Under the SECURE Act, the rules for designated beneficiaries change radically effective for deaths after 2019. Designated beneficiaries are now subdivided into two classes: “designated beneficiaries” and “eligible designated beneficiaries.”
For designated beneficiaries, there is a new 10-year rule. Such beneficiaries will not be required to take annual distributions. Instead, the entire balance of the retirement/IRA account must be distributed within 10 years after the death of original owner.
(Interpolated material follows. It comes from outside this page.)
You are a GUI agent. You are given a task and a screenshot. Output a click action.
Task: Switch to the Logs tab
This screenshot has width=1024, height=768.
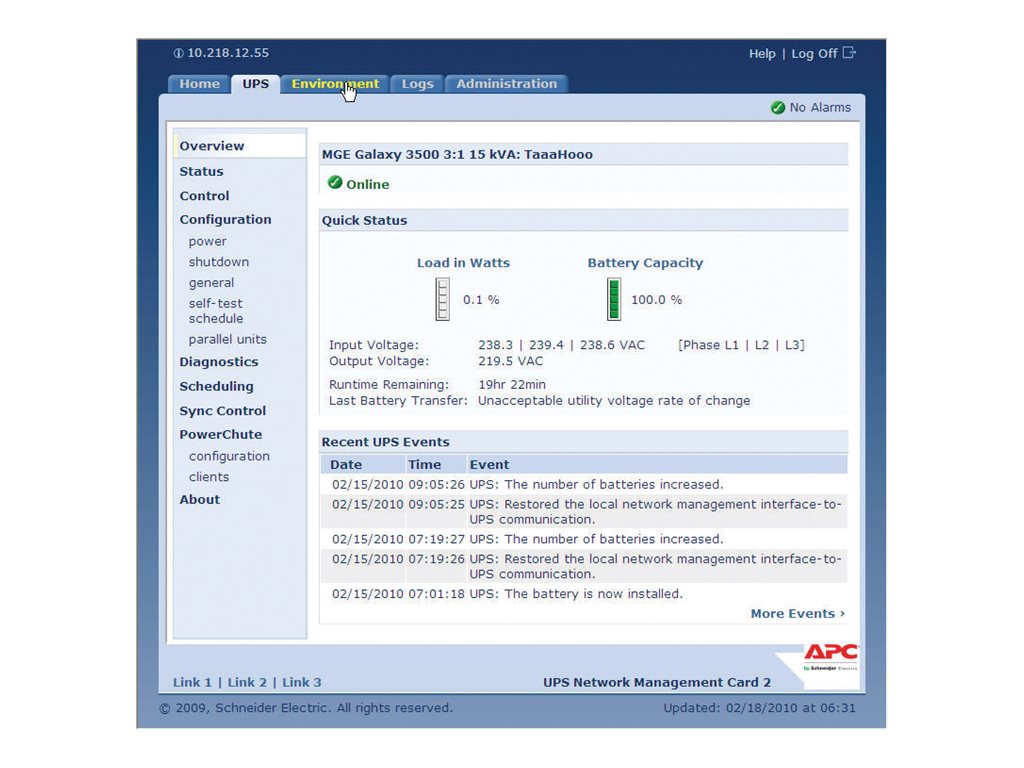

The new law imposes a drastically accelerated distribution schedule compared with the life expectancy payout regime that has been with us since the 1980s. The “best middle-class tax shelter” has been turned into a “worst middle-class tax trap.” * However, designated beneficiaries will have some flexibility when it comes to timing distributions from the inherited account for maximum tax efficiency…as long as the entire account balance has been taken by the end of the 10th year after death.**
The new 10-year rule does not apply to everybody. Five groups, called “eligible designated beneficiaries,” will still be able to use a modified version of the life expectancy payout. These are: the surviving spouse of the participant; a minor child of the participant (however, the minor’s life expectancy payout flips to the 10-year rule when the minor reaches majority); a disabled individual; a chronically ill individual; and an individual who is not more than 10 years younger than the participant. But there are a few considerations related to eligible designated beneficiaries to note. First, the minor child must be the child of the deceased owner; thus, minor beneficiaries of grandparent’s accounts would not qualify for this exception. Second, the “see-through” trusts may need to be revised to allow for periodic distributions to beneficiaries to avoid having the entire balance being held and either taxed at Trust tax rates, or distributed all in year 10 at much higher marginal tax rates. Also of note, at the death of an eligible beneficiary, the 10-year rule will kick in.
Much needs to be sorted out about exactly how SECURE will apply, so it is important to review your beneficiaries with your financial planner to be sure they are appropriate under the new law.